- **Work instruction**: Retype every entry below exactly as it stands.
(Record extracts)
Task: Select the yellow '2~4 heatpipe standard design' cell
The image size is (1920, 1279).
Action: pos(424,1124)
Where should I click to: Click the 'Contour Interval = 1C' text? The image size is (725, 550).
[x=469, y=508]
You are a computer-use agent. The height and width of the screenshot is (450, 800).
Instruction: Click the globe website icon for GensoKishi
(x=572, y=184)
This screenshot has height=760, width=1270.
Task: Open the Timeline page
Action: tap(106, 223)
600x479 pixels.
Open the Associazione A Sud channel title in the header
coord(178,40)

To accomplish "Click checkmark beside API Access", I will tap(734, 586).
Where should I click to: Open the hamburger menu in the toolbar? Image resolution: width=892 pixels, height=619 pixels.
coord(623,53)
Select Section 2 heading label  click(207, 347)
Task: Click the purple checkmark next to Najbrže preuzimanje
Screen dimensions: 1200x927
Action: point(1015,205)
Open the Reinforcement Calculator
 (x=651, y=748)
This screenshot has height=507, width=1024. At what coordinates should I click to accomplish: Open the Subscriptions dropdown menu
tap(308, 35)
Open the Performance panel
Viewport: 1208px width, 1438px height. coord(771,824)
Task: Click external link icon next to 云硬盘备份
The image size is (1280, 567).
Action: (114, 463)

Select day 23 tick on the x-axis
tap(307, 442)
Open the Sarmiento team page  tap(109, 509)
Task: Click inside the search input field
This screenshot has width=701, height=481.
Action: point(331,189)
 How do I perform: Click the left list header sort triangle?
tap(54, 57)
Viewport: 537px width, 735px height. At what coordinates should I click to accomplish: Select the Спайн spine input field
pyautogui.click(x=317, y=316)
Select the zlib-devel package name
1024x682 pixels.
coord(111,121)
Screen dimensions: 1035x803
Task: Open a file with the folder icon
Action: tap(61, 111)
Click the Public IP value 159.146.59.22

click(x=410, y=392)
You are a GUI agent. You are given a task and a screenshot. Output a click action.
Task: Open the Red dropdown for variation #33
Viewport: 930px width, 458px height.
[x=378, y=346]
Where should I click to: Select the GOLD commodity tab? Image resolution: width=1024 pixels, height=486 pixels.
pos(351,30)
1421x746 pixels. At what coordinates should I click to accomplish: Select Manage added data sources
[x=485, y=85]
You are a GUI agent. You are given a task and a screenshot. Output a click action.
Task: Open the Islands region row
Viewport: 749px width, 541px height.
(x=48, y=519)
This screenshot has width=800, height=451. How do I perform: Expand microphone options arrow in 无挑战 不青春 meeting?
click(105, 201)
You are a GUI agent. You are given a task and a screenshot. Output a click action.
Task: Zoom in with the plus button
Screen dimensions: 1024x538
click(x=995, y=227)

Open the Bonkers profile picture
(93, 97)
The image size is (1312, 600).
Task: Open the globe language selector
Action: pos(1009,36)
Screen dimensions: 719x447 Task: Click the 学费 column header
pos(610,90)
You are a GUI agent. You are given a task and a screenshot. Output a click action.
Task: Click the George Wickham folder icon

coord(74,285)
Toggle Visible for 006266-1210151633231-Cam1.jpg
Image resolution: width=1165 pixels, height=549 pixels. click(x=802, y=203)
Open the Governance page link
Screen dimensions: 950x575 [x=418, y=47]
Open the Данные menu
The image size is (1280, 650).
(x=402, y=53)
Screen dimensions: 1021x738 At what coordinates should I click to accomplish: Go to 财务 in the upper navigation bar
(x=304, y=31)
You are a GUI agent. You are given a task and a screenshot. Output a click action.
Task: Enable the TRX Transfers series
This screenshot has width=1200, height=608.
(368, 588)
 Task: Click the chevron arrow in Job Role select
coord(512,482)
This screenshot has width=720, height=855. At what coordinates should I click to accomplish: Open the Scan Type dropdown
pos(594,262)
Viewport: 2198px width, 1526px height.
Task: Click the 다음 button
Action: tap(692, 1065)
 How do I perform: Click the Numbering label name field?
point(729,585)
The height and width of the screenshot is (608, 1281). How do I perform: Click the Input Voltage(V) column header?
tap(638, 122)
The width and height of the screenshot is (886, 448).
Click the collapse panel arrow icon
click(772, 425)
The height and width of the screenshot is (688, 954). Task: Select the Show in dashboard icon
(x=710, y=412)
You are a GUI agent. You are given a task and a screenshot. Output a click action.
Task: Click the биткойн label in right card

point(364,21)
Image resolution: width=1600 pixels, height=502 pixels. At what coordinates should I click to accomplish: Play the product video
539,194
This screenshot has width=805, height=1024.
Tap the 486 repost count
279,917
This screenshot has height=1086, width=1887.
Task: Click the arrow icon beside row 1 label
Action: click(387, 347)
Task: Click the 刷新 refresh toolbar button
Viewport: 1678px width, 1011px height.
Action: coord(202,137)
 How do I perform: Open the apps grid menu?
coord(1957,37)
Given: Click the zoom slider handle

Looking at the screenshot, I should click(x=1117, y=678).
(End Record extracts)
- **Reply**:
Task: Select the yellow '2~4 heatpipe standard design' cell
The image size is (1920, 1279).
Action: pos(424,1124)
Where should I click to: Click the 'Contour Interval = 1C' text? The image size is (725, 550).
[x=469, y=508]
You are a computer-use agent. The height and width of the screenshot is (450, 800).
Instruction: Click the globe website icon for GensoKishi
(x=572, y=184)
This screenshot has height=760, width=1270.
Task: Open the Timeline page
Action: tap(106, 223)
600x479 pixels.
Open the Associazione A Sud channel title in the header
coord(178,40)

To accomplish "Click checkmark beside API Access", I will tap(734, 586).
Where should I click to: Open the hamburger menu in the toolbar? Image resolution: width=892 pixels, height=619 pixels.
coord(623,53)
Select Section 2 heading label  click(207, 347)
Task: Click the purple checkmark next to Najbrže preuzimanje
Screen dimensions: 1200x927
Action: point(1015,205)
Open the Reinforcement Calculator
 (x=651, y=748)
This screenshot has height=507, width=1024. At what coordinates should I click to accomplish: Open the Subscriptions dropdown menu
tap(308, 35)
Open the Performance panel
Viewport: 1208px width, 1438px height. coord(771,824)
Task: Click external link icon next to 云硬盘备份
The image size is (1280, 567).
Action: (114, 463)

Select day 23 tick on the x-axis
tap(307, 442)
Open the Sarmiento team page  tap(109, 509)
Task: Click inside the search input field
This screenshot has width=701, height=481.
Action: point(331,189)
 How do I perform: Click the left list header sort triangle?
tap(54, 57)
Viewport: 537px width, 735px height. At what coordinates should I click to accomplish: Select the Спайн spine input field
pyautogui.click(x=317, y=316)
Select the zlib-devel package name
1024x682 pixels.
coord(111,121)
Screen dimensions: 1035x803
Task: Open a file with the folder icon
Action: tap(61, 111)
Click the Public IP value 159.146.59.22

click(x=410, y=392)
You are a GUI agent. You are given a task and a screenshot. Output a click action.
Task: Open the Red dropdown for variation #33
Viewport: 930px width, 458px height.
[x=378, y=346]
Where should I click to: Select the GOLD commodity tab? Image resolution: width=1024 pixels, height=486 pixels.
pos(351,30)
1421x746 pixels. At what coordinates should I click to accomplish: Select Manage added data sources
[x=485, y=85]
You are a GUI agent. You are given a task and a screenshot. Output a click action.
Task: Open the Islands region row
Viewport: 749px width, 541px height.
(x=48, y=519)
This screenshot has width=800, height=451. How do I perform: Expand microphone options arrow in 无挑战 不青春 meeting?
click(105, 201)
You are a GUI agent. You are given a task and a screenshot. Output a click action.
Task: Zoom in with the plus button
Screen dimensions: 1024x538
click(x=995, y=227)

Open the Bonkers profile picture
(93, 97)
The image size is (1312, 600).
Task: Open the globe language selector
Action: pos(1009,36)
Screen dimensions: 719x447 Task: Click the 学费 column header
pos(610,90)
You are a GUI agent. You are given a task and a screenshot. Output a click action.
Task: Click the George Wickham folder icon

coord(74,285)
Toggle Visible for 006266-1210151633231-Cam1.jpg
Image resolution: width=1165 pixels, height=549 pixels. click(x=802, y=203)
Open the Governance page link
Screen dimensions: 950x575 [x=418, y=47]
Open the Данные menu
The image size is (1280, 650).
(x=402, y=53)
Screen dimensions: 1021x738 At what coordinates should I click to accomplish: Go to 财务 in the upper navigation bar
(x=304, y=31)
You are a GUI agent. You are given a task and a screenshot. Output a click action.
Task: Enable the TRX Transfers series
This screenshot has width=1200, height=608.
(368, 588)
 Task: Click the chevron arrow in Job Role select
coord(512,482)
This screenshot has width=720, height=855. At what coordinates should I click to accomplish: Open the Scan Type dropdown
pos(594,262)
Viewport: 2198px width, 1526px height.
Task: Click the 다음 button
Action: tap(692, 1065)
 How do I perform: Click the Numbering label name field?
point(729,585)
The height and width of the screenshot is (608, 1281). How do I perform: Click the Input Voltage(V) column header?
tap(638, 122)
The width and height of the screenshot is (886, 448).
Click the collapse panel arrow icon
click(772, 425)
The height and width of the screenshot is (688, 954). Task: Select the Show in dashboard icon
(x=710, y=412)
You are a GUI agent. You are given a task and a screenshot. Output a click action.
Task: Click the биткойн label in right card

point(364,21)
Image resolution: width=1600 pixels, height=502 pixels. At what coordinates should I click to accomplish: Play the product video
539,194
This screenshot has width=805, height=1024.
Tap the 486 repost count
279,917
This screenshot has height=1086, width=1887.
Task: Click the arrow icon beside row 1 label
Action: click(387, 347)
Task: Click the 刷新 refresh toolbar button
Viewport: 1678px width, 1011px height.
Action: coord(202,137)
 How do I perform: Open the apps grid menu?
coord(1957,37)
Given: Click the zoom slider handle

Looking at the screenshot, I should click(x=1117, y=678).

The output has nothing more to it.